Fiona Sartoretto Verna, successo per il cocktail party

Al Margutta Design di Roma oltre cento persone hanno celebrato l’avvento del Natale con un cocktail allietato dalla musica sax de Maestro Mastracci, alla presenza dell’artista l’architetto Fiona Sartoretto Verna , della curatrice della Mostra dottoressa sylvia irrazabal e dell’illustre critico d’arte  Principe Alfio Borghese.

La Mostra OLTRE ME-IN ME  che ha riscosso un grande successo di pubblico e di critica  ha saputo tracciare un percorso emozionante fondato sull’amore e la passione, sul disinnamoramento e la sofferenza della rottura , sulla melanconia e sui ricordi ma anche tanta voglia di ricominciare.

Il tutto espresso con formule nuove che hanno attinto – a lato del classico olio su tela – al  linguaggio innovativo della digital art e ad un uso sapiente e poetico dell’intelligenza artificiale generativa. Un linguaggio universale di grande impatto con l’uso di colori forti, vortici esistenziali, fluidità di linee , movimento e vivacità emmotiva.

Un parterre di grande valore  ha dato vita e smalto alla serata a cominciare dal grande attore Pippo Franco accompagnato della moglie, l’attrice Natalia Simonova, la giornalista Tv Maria Romana Barraco,  il prefetto Fulvio Rocco De Marinis, l’astrologo Massimo Bomba, la regista Cristina Palombieri, il Presidente della Fondaziome per le Arti Classiche Romane Guillermo Gleizer, il vice Segretario Generale del Consiglio Regionale della Regione Lazio ing.

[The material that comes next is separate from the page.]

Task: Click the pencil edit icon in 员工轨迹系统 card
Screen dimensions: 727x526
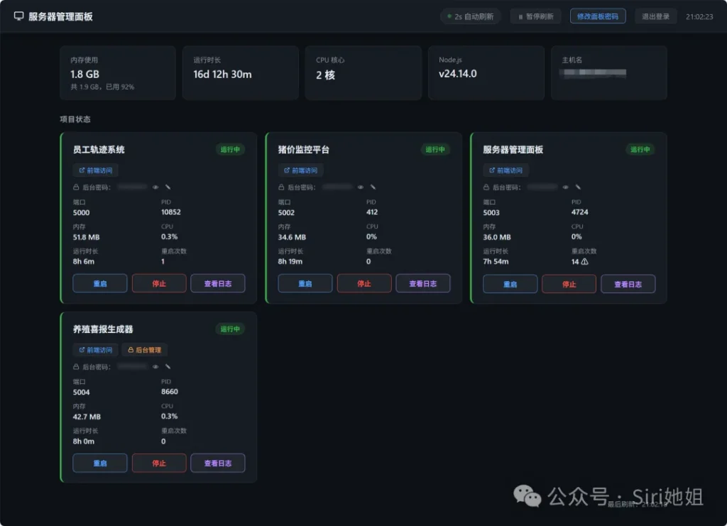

Vincenzo Ialongo, il dottor Domenico Fittipaldi Vice Presidente del Circolo delle Vittorie, la modella Elisabetta Viaggi,  il pubblicista Sergio Ferrero, l’economista Florencia Meneses, la family banker di Mediolanum Marcela Amezkita, il dottor Giannino Cesare Bernabei del Comitato Economico e Sociale Europeo, l’artista Alessandro Scannella,  il poliedrico artista Diego Stella, l’artista plastica Cinzia Bevilacqua, l’avv Laura Di Paola.

 

L’esposizione nei meravigliosi spazi di Margutta Design in via Margutta 5 a Roma, diretta dal Ceo Giovanni Deidda,  rimarrà aperta al pubblico fino al 7 gennaio 2026 e si sviluppa su due piani, uno dedicato interamente alla digital art e l’altro alla pittura olio su tela.

Alla dottoressa Sylvia Irrazabal  che è stata più volte commissaria alla Biennale Internazionale d’Arte di Venezia, abbiamo chiesto cosa rende la mostra OLTRE ME-IN me unica:

“Nel vibrante e mai statico panorama artistico contemporaneo, ogni artista contribuisce in modo unico all’evoluzione dell’arte, spingendo i limiti tecnologici, concettuali ed esplorando una vasta gamma di espressioni creative.

 

E nella Mostra “OLTRE ME-IN ME” questa unicità emerge con forza mettendo in scena la creatività di una donna dalle doti poliedriche, nelle cui opere l’utilizzo del colore ha il fine di stimolare in modo evocativo il profondo legame con la natura, la sostenibilità e l’intimo umano. In OLTRE ME-IN ME si volteggia con leggerezza e maestria, dall’astratto al figurativo, in una danza elegante in cui i colori diventano simbolo di radici, memoria e connessione con l’infinito che ci circonda.

 

Le nuove tecnologie creative a cui Fiona attinge, permettono esplorazioni visive uniche che non sono possibili attraverso tecniche tradizionali, ma solo aprendo il campo a un’espressione illimitata e a nuove forme di narrazione visiva.

Un’ondata di freschezza e novità che merita di essere gustata e apprezzata nella sua interezza”.